We have recently observed Jupiter's aurora in the infrared using a range of different world-class telescopes, including Keck, VLT and IRTF, in many cases at the same time as the spacecraft flew over the auroral region taking in-situ measurements. Our observations have also measured the equatorial regions, revealing for the first time a wide range of ionospheric features that can be directly compared with Juno magnetometer measurements.
This project gives the student an opportunity to work with observational data taken at these world-class telescope, analysing the data to produce fundamental new understanding of the process that drive the aurora and equatorial ionosphere of Jupiter. If data is available, the project could also include analysis of Juno JIRAM measurements of these regions from in-situ around the planet. An important additional component of the project work will include helping to observe infrared emission from the Gas Giants, either using remote observations, or on-site at the telescope - past students have visited the Mauna Kea Observatories in Hawaii to do this.

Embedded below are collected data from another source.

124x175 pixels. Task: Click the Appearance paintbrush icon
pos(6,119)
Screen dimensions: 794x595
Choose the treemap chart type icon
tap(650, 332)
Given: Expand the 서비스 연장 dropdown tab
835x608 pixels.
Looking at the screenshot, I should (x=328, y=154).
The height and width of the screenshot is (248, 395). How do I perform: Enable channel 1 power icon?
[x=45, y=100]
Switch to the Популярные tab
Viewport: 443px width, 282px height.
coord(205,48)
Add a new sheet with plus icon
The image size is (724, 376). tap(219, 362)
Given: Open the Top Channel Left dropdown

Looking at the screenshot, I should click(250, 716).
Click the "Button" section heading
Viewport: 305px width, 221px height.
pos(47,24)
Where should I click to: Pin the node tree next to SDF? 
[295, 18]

UK Bachelor Degree with at least 2:1 in a relevant subject or overseas equivalent.
The University of Leicester English language requirements apply.
Home/EU students only subject to residency requirements.
When applying, please ensure we have received all of the following required documents by Wednesday 29th January 2020:
• Submit an online application form https://le.ac.uk/study/research-degrees/funded-opportunities/stfc-studentships
• 2 academic references
• STFC Research Interests Form
• Undergraduate transcripts
- If you have completed your undergraduate degree, we will also require your undergraduate degree certificate
- If you have completed a postgraduate degree, we will also require your transcripts and degree certificate
If we do not have the required documents by the closing date, your application may not be considered for the studentship.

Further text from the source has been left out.